Reputation: 677
I am working with Volley library in android for Http communications . By default volley library is keeping 4 threads which take http 'Request' objects(Request object contains all those details for making an http request like url,http method,data to be posted etc) from a BlockingQueue and make http requests concurrently . When I analyze my app requirement, only below 10% of time I will be using the all 4 threads at a time , and rest of the time I will be using 1 or 2 threads from that thread pool.
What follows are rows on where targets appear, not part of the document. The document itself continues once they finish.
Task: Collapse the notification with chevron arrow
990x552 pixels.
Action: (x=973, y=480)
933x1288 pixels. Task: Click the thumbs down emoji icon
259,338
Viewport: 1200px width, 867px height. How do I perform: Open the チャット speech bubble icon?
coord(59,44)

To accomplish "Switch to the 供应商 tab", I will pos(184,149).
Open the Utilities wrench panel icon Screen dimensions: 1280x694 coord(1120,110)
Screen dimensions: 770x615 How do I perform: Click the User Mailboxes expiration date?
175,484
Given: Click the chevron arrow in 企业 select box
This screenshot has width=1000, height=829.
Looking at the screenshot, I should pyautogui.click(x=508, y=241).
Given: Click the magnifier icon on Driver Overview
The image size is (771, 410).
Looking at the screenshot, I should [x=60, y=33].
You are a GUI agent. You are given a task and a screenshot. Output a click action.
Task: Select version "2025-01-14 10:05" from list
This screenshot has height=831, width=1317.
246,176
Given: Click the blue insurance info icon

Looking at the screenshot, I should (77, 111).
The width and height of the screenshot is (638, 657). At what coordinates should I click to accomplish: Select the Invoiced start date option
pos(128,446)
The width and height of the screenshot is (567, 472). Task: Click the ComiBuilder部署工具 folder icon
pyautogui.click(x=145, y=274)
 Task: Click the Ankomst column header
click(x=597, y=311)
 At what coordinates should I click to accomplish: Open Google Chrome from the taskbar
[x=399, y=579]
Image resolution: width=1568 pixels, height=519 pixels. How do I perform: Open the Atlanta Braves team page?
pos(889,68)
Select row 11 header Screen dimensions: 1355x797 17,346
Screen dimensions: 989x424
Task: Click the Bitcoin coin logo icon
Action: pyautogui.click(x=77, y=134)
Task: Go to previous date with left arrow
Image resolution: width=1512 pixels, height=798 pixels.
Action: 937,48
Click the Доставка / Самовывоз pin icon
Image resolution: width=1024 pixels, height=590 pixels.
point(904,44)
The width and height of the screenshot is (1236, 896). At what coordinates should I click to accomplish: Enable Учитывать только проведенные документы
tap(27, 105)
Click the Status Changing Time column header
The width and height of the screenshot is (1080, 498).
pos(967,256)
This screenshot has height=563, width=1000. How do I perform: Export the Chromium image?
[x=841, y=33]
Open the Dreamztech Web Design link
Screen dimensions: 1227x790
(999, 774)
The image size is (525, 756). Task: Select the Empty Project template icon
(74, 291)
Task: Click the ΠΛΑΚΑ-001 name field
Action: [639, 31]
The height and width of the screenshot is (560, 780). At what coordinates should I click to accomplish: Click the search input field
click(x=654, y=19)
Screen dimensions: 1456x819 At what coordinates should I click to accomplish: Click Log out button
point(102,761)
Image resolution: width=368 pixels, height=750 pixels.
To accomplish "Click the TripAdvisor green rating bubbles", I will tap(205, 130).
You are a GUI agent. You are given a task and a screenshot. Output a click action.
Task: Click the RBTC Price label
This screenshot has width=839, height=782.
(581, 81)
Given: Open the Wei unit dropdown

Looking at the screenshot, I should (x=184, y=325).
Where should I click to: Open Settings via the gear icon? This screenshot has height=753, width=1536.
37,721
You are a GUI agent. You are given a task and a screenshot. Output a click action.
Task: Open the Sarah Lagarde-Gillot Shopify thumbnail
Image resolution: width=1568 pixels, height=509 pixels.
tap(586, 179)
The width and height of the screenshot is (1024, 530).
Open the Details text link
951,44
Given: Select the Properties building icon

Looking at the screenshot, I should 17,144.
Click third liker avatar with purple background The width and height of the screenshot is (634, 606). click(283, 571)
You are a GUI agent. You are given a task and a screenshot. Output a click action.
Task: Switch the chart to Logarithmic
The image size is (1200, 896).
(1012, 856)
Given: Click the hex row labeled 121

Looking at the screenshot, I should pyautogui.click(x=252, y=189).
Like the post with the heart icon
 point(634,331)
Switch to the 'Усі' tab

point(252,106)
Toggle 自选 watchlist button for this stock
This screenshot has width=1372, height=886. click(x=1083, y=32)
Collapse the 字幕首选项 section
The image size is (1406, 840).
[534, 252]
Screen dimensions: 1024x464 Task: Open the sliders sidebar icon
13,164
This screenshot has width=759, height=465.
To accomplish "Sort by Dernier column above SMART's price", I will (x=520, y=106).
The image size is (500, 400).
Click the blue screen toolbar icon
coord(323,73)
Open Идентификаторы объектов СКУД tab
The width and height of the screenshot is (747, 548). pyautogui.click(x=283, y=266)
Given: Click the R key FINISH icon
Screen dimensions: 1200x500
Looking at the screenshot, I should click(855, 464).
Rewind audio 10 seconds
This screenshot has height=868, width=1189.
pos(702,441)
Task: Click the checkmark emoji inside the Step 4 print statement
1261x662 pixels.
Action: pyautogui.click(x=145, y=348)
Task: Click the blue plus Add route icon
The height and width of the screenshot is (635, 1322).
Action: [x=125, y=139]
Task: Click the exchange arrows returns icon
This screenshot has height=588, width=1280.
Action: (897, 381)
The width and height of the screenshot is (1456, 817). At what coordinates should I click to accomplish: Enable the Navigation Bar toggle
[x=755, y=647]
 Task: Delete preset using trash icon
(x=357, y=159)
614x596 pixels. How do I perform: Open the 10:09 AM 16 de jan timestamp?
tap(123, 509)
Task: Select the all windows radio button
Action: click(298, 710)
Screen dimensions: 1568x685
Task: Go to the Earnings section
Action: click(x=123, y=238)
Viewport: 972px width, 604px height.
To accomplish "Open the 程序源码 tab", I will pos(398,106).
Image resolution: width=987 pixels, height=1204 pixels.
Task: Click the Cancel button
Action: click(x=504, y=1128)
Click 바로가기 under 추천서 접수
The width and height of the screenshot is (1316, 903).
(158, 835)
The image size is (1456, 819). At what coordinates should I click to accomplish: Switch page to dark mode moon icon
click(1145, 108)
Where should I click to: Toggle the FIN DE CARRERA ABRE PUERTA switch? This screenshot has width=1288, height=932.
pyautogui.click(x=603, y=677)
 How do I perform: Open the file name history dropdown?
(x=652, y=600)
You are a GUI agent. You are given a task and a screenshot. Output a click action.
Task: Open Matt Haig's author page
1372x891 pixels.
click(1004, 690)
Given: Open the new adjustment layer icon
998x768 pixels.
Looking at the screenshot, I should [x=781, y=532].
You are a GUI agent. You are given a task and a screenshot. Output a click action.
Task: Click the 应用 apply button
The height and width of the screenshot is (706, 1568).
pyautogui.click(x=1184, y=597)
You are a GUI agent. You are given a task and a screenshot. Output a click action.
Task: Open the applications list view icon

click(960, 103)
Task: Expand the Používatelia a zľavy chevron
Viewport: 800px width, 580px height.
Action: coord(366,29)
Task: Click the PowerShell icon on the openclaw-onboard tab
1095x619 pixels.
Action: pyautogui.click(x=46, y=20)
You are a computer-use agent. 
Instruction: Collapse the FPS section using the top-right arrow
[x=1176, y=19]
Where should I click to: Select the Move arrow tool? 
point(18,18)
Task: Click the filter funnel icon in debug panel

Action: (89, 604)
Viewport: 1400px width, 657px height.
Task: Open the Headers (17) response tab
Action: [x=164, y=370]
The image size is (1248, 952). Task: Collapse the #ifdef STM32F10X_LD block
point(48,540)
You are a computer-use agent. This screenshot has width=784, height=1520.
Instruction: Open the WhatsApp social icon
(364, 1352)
So in effect 2 to 3 threads will be at wait() mode almost 90% of the time .
So here is my question, 1) What is the overhead of a thread which is in wait() mode , does it consume a significant amount of cpu cycles? and is it a good idea for me to keep all those threads in wait.
I assume that since a waiting thread will be continuously checking on a monitor/lock in a loop or so(internal implementation) to wake up ,it might consume a considerable amount of cpu cycles to maintain a waiting thread . Correct me if I am wrong.
Thanks .
Upvotes: 4
Views: 2701
Reputation: 10586
- What is the overhead of a thread which is in wait() mode
None. Waiting thread doesn't consume any CPU cycles at all, it just waits for being awakened. So don't bother yourself.
- I assume that since a waiting thread will be continuously polling on a monitor/lock internally to wake up ,it might consume a considerable amount af cpu cycles to maintain a waiting thread . Correct me if I am wrong.
That's not true. A waiting thread doesn't do any polling on a monitor/ lock/ anything.
The only situation where a big number of threads can hurt performance is where there is many active threads (much more than nr of CPUs/ cores) which are often switched back and forth. Because CPU context switching also comes with some cost. Waiting threads only consumes memory, not CPU.
If you want to look at the internal implementation of threads - I have to disappoint you. Methods like wait()
/ notify()
are native - which means that their implementation depends on the JVM. So in case of the HotSpot JVM
you can take a look at its source code (written in C++/ with a bit of the assembler).
But do you really need this? Why you don't want to trust a JVM documentation?